Bir şampiyon kolay yetişmiyor: Kuzey Tunçelli
'Buz kraliçesi' kalabıyla bilinen Deniz Kayadelen 21 Ağustos’ta Amerika Birleşik Devletleri’nin New York eyaletindeki Hudson Nehri’ni 7 saat 58 dakikada yüzen en hızlı Türk kadın oldu.
Frankfurt’ta dünyaya gelen Deniz Kayadelen yüzmeye altı yaşında başladı. 11 yaşında İstanbul’a yerleşti. Bakırköy Ata Spor Kulübü’nde yüzmeye devam etti. İlerleyen yıllarda endüstri psikoloğu olan ve İsviçre’ye yerleşen 37 yaşındaki Deniz Kayadelen yüzmeyi hiç bırakmadı.

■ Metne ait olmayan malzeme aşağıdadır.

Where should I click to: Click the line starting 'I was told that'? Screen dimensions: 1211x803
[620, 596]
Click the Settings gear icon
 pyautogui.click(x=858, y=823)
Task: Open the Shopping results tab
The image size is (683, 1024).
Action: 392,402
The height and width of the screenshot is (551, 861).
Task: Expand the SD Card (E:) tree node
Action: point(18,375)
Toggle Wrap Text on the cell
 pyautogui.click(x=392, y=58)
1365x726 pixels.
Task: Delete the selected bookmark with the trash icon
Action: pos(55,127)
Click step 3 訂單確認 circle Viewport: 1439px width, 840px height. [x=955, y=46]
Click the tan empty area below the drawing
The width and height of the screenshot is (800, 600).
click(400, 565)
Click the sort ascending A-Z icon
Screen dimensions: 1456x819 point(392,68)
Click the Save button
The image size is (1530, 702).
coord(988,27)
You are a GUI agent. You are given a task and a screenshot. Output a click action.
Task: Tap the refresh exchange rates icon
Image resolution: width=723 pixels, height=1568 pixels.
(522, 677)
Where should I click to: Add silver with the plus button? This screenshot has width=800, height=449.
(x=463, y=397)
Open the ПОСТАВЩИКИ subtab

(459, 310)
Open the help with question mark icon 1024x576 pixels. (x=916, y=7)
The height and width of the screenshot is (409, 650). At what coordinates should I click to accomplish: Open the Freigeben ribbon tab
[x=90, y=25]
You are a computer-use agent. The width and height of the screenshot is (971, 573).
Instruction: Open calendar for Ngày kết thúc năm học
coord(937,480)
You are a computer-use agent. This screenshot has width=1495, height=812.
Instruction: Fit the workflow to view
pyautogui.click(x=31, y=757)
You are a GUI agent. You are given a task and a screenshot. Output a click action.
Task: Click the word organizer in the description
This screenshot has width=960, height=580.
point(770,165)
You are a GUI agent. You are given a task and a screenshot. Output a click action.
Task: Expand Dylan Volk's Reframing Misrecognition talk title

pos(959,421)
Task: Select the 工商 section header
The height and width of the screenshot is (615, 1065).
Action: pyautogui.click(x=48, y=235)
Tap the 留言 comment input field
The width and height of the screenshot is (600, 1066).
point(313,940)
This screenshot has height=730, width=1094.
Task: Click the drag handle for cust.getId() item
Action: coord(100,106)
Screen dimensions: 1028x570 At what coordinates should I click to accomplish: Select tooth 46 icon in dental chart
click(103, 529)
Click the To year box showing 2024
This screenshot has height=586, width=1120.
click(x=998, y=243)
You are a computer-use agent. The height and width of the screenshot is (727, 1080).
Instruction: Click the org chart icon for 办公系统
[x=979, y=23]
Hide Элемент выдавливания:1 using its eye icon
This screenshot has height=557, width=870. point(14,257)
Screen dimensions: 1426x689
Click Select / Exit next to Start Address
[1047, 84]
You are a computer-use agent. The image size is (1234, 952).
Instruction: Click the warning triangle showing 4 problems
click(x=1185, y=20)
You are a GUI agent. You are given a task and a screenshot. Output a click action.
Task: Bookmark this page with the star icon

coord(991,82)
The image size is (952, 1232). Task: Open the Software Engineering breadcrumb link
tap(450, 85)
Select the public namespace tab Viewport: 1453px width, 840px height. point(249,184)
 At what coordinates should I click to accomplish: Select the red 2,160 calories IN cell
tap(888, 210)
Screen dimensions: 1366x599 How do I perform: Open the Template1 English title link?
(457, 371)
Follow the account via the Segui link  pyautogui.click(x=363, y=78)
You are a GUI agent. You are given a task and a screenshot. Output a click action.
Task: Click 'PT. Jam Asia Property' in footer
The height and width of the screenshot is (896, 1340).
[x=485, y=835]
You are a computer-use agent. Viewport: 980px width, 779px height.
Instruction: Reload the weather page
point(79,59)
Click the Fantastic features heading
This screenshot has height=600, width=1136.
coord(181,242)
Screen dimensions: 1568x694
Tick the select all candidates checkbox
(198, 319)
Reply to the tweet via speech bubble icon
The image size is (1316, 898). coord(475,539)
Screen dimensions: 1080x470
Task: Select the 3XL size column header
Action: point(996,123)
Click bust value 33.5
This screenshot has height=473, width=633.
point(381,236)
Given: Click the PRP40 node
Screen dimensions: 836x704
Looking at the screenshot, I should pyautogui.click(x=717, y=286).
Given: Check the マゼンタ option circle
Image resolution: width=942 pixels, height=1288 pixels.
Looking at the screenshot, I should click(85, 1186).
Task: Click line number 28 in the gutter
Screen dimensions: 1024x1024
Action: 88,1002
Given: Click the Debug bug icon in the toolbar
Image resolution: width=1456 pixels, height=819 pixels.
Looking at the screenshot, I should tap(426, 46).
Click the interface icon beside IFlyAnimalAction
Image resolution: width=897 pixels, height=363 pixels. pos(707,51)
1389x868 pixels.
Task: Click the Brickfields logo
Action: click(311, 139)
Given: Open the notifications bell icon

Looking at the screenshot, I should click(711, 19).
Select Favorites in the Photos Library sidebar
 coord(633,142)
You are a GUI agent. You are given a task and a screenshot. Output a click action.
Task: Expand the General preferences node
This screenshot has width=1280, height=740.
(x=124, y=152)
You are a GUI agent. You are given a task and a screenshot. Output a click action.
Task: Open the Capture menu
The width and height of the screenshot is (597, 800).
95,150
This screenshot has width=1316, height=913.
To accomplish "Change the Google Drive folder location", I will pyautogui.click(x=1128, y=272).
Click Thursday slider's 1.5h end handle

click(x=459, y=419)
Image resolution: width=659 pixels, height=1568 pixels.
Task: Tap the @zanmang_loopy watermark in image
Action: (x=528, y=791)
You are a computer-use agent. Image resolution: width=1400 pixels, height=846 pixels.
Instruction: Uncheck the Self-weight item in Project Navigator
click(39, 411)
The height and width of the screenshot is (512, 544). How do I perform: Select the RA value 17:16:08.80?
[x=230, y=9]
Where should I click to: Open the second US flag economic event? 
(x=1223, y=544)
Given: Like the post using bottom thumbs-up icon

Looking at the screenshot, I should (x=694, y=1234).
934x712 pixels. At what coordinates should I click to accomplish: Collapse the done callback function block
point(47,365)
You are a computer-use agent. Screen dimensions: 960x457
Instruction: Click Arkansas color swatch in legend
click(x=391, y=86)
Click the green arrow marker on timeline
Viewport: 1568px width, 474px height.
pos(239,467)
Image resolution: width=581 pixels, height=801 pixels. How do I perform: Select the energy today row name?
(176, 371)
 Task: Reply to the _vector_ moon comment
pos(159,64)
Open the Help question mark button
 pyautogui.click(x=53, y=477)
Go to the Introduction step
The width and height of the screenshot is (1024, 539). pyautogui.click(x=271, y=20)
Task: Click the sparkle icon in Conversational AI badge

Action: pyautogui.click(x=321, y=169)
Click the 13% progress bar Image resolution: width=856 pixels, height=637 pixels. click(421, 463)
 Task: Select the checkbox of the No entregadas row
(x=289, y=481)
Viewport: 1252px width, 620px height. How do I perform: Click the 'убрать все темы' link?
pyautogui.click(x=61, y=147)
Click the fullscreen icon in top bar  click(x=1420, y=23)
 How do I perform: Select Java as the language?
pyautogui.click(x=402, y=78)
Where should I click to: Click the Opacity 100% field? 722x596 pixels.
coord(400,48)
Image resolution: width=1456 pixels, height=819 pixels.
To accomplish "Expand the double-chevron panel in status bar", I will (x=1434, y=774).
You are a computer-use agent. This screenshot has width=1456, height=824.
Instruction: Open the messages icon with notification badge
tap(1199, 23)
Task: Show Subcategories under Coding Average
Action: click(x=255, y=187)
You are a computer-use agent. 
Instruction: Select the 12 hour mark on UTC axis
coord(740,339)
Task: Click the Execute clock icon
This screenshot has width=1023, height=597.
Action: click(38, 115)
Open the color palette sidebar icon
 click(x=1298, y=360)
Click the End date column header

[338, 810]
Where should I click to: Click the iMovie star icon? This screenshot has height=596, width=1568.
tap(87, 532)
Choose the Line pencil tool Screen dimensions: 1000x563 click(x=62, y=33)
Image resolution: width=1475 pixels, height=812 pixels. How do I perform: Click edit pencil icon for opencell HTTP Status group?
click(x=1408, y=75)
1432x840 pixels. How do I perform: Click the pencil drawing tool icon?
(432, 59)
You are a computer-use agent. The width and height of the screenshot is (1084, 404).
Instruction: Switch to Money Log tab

Türkiye’den ilk kadın olarak Güney Afrika’da büyük köpek balıklarının olduğu bölgede Nelson Mandela Adası’ndan Cape Town’a yüzdü. Daha sonra ilk Türk ekibi olarak Kuzey Kanalı’nı geçti. İki yıl önceyse yine Türkiye’den ilk kadın olarak Dünya Buz Şampiyonası’nda üç derecede yüzerek şu ana kadar beş kez kendi yaş klasmanımda Dünya Şampiyonu oldu. 500, 200, 100 ve 50 metre serbest ve kelebek yarışlarında Türkiye’yi temsil etti.
Yaptıkları nedeniyle ‘buz kraliçesi’ lakabını alan Kayadelen bir süre önce Nepal’deki Putha Hinchulli Dağı’nda 6400 metre yükseklikte üç dereceli sıcaklığında suda beş dakika yüzerek Guinness Rekorlar Kitabı’na adını yazdırdı. Sporcu orada yaşadıklarını şöyle anlatıyor: “Küresel ısınma ile alakalı hem Afrika hem de Nepal’deki çocuklara bağış toplamak adına bir projeye imza attık. Güney Afrikalı bir ekip bu projeyi hazırladı. Beni arayarak bir kişilik daha yer olduğunu ve hazırlık için bir ay sürem olduğunu söylediler. Bir yüzücü olarak kendimi hazırlayıp 6 400 metreye çıktım. 15 gün boyunca çadırlarda uyuduk. Eksi 15 dereceleri gördük. Çok zorlu bir mücadeleydi. Ama o yükseklikte Türk bayrağını taşımak bana çok büyük bir gurur ve mutluluk verdi.”
Kayadelen dünyanın en prestijli üç yüzüşünden meydana gelen ‘üçlü taç’ı yapmak için 2023 temmuz ayında Manş’ı geçmeye karar verdi. Mücadele 15 saat 30 dakika sürdü. Su buz gibiydi. Çok zorlandı, 10 saatin sonunda bırakmayı düşündü. Tam o sırada Fransa’yı gördü, ancak bir anlık gelgitten dolayı kıyıyı görmez oldu. Yine de yılmadı. Kıyıya ulaştı. İlk aşamayı başardı. Manş’ı geçtikten sonra sırada Catalina Boğazı vardı. Orası köpekbalıklarının yoğun olduğu bir bölgeydi. Korkuyla başa çıkmak ve gece yüzmek onu zorladı. Saat 21.00’da yüzmeye başladı. Sekiz saat boyunca karanlıkta ay ışığı eşliğinde yüzdü. Mental olarak çok zorlandı. İkinci ayakta tamamlandı.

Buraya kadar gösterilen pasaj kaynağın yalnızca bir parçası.